Saved data entries:
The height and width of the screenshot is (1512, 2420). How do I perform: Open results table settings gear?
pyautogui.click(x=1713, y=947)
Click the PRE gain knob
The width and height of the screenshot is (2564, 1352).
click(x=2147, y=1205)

▶ [Task statement]: Each entry above is to be copied out exactly as written.

▶ [Written solution]:
The height and width of the screenshot is (1512, 2420). How do I perform: Open results table settings gear?
pyautogui.click(x=1713, y=947)
Click the PRE gain knob
The width and height of the screenshot is (2564, 1352).
click(x=2147, y=1205)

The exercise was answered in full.